Héctor Schenone nació el 1º de enero de 1919.
En 1941, publicó su primer artículo sobre la obra del pintor Miguel Aucell, en el diario La Prensa. En 1944, se recibió de Profesor Nacional de dibujo y pintura en la Escuela Prilidiano Pueyrredón. Fue discípulo de Pio Collivadino y Lino Spilimbergo. Dos años más tarde, en 1946, se graduó como Profesor de Historia en la Facultad de Filosofía y Letras. Allí entabló una amistad, que duraría toda la vida, con Adolfo Ribera. En 1947, ganó una beca para estudiar en Sevilla y viajó por España. Llevó como guía de su periplo el Viaje, escrito por Antonio Ponz a fines del siglo XVIII.
Al año siguiente, escribió y publicó en coautoría con Adolfo Ribera El Arte de la Imaginería en el Río de la Plata. Gracias a trabajos como este y los de Torre Revello, es posible conocer datos preciosos, custodiados en el Archivo de la Curia Arzobispal hasta su destrucción en 1955. Fue profesor en la Facultad de Arquitectura y Urbanismo, en cuyos Anales publicó más de una decena de artículos.Trabajó en el Instituto de Investigaciones Estéticas de esa misma Facultad, junto a Mario Buschiazzo, Ramón Gutiérrez, José María Peña y José Xavier Martini. Realizó varias expediciones científicas al norte argentino, a Bolivia y Perú, lugares que conoció como pocos y en los que entabló amistades entrañables con Teresa Gisbert, José de Mesa, Pedro Querejazu, Elizabeth y Rosanna Kuon.
Desde 1957 y hasta su aprobación en el Consejo Superior de la Universidad de Buenos Aires en 1963, junto a Julio Payró, Ernesto Epstein, Adolfo Ribera, José Antonio Gallo, Guillermo Thiele y, poco después, Nelly Perazzo, participó en la organización de una carrera de Historia de las Artes. En ese marco, Schenone organizó los cursos de arte barroco europeo e hispanoamericano.
En 1967 fue nombrado director del Museo Fernández Blanco, cargo que ocupó hasta 1975. Allí llevó a cabo una renovación profunda del ordenamiento, la clasificación y el contenido de las colecciones. Por primera vez, instauró una política de compras e impulsó una reforma museográfica con la que cambió toda la manera de presentar la colección. Pero los arreglos en la capilla fueron utilizados arteramente en 1973-1974 para desplazarlo de su cargo de director. El dolor profundo que el asunto le causó fue solo restañado en 2008 por un grupo de alumnos suyos, en el que se destacaron Gabriela Siracusano, Agustina Rodríguez Romero, Patricio López Méndez y Gustavo Tudisco, quienes organizaron una muestra de la colección de arte que el propio Schenone había reunido con paciencia y dificultad entre 1947 y 1987.

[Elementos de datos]
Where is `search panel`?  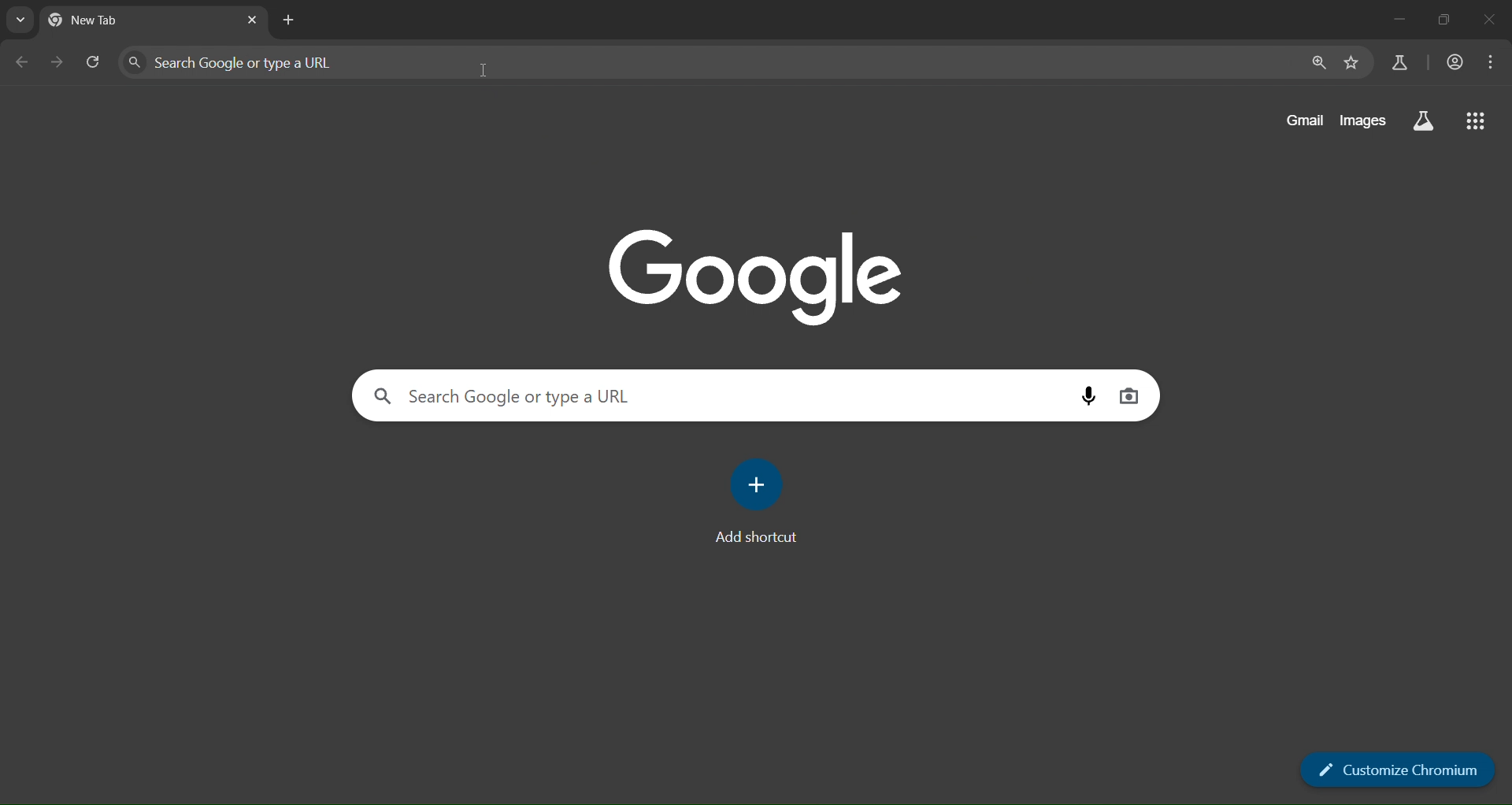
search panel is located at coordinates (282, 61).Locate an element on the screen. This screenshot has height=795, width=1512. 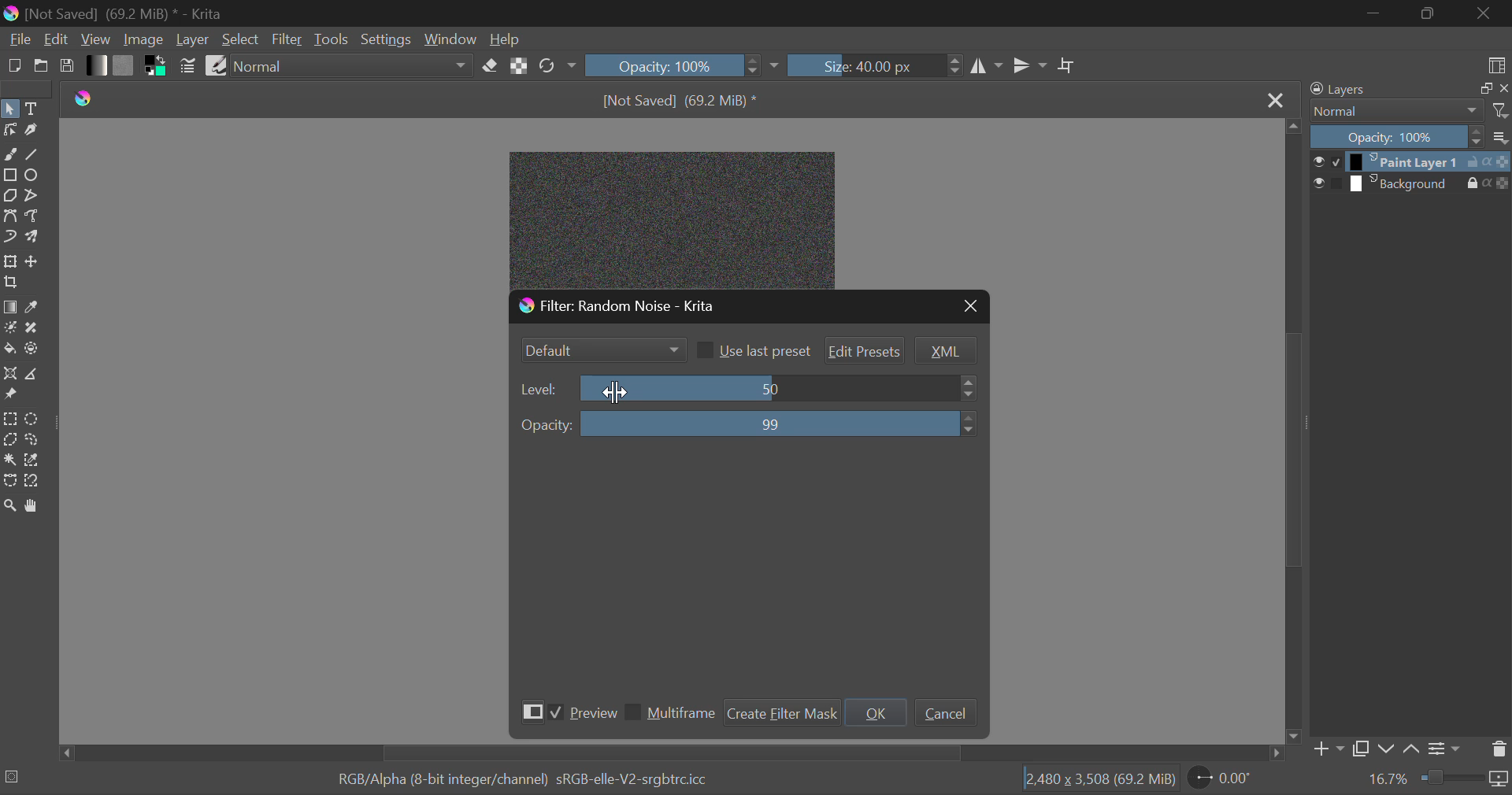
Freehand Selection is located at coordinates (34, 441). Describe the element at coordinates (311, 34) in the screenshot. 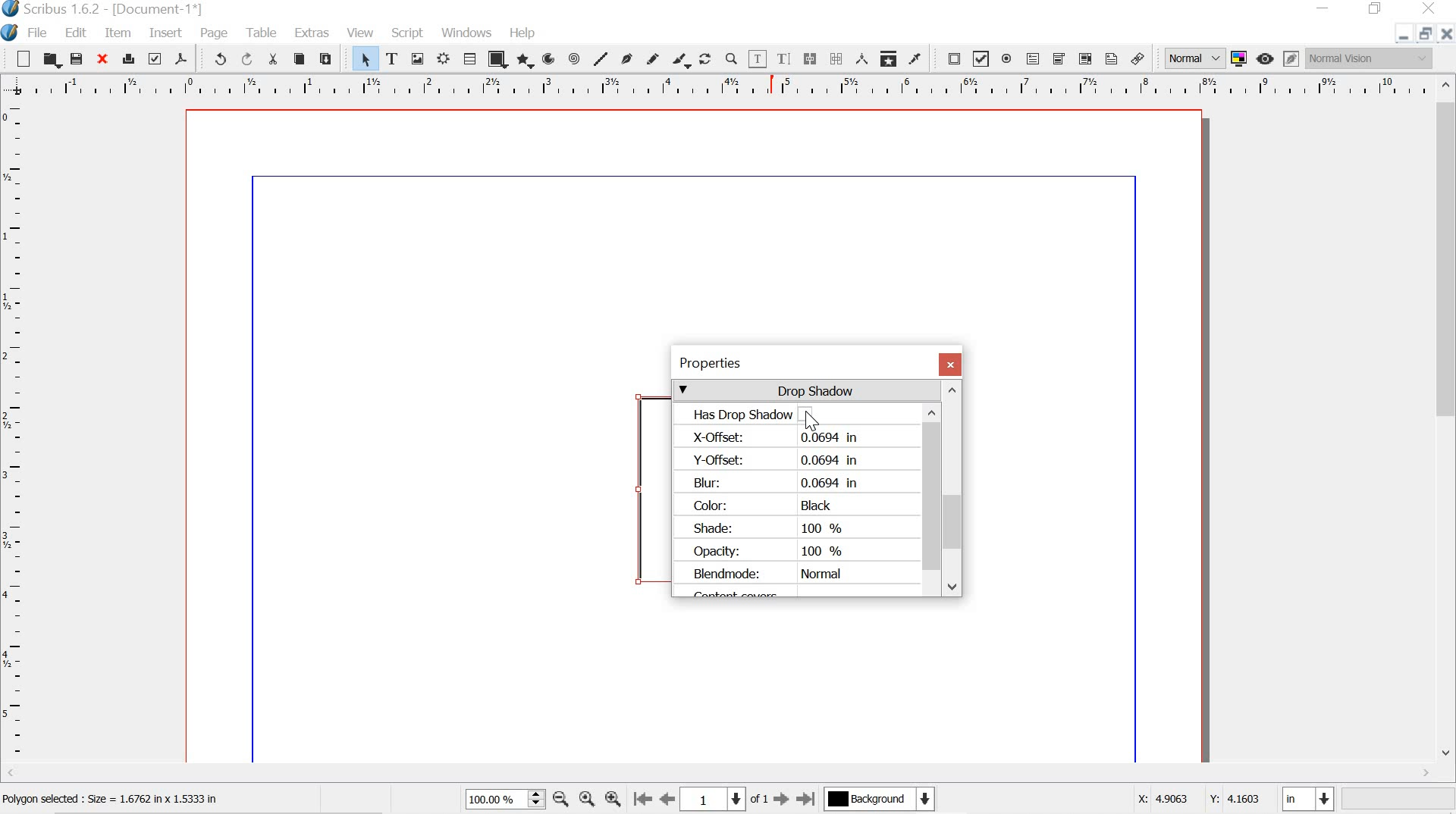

## Tarea indicada 1
Según el artículo sobre Héctor Schenone, ¿con qué personas trabajó en el Instituto de Investigaciones Estéticas? Nómbralas a todas.
## Tarea indicada 2
De acuerdo con el artículo, ¿en qué año nombraron a Schenone director del Museo Fernández Blanco?

## Respuesta correcta 1
Mario Buschiazzo, Ramón Gutiérrez, José María Peña y José Xavier Martini.

## Respuesta correcta 2
En 1967.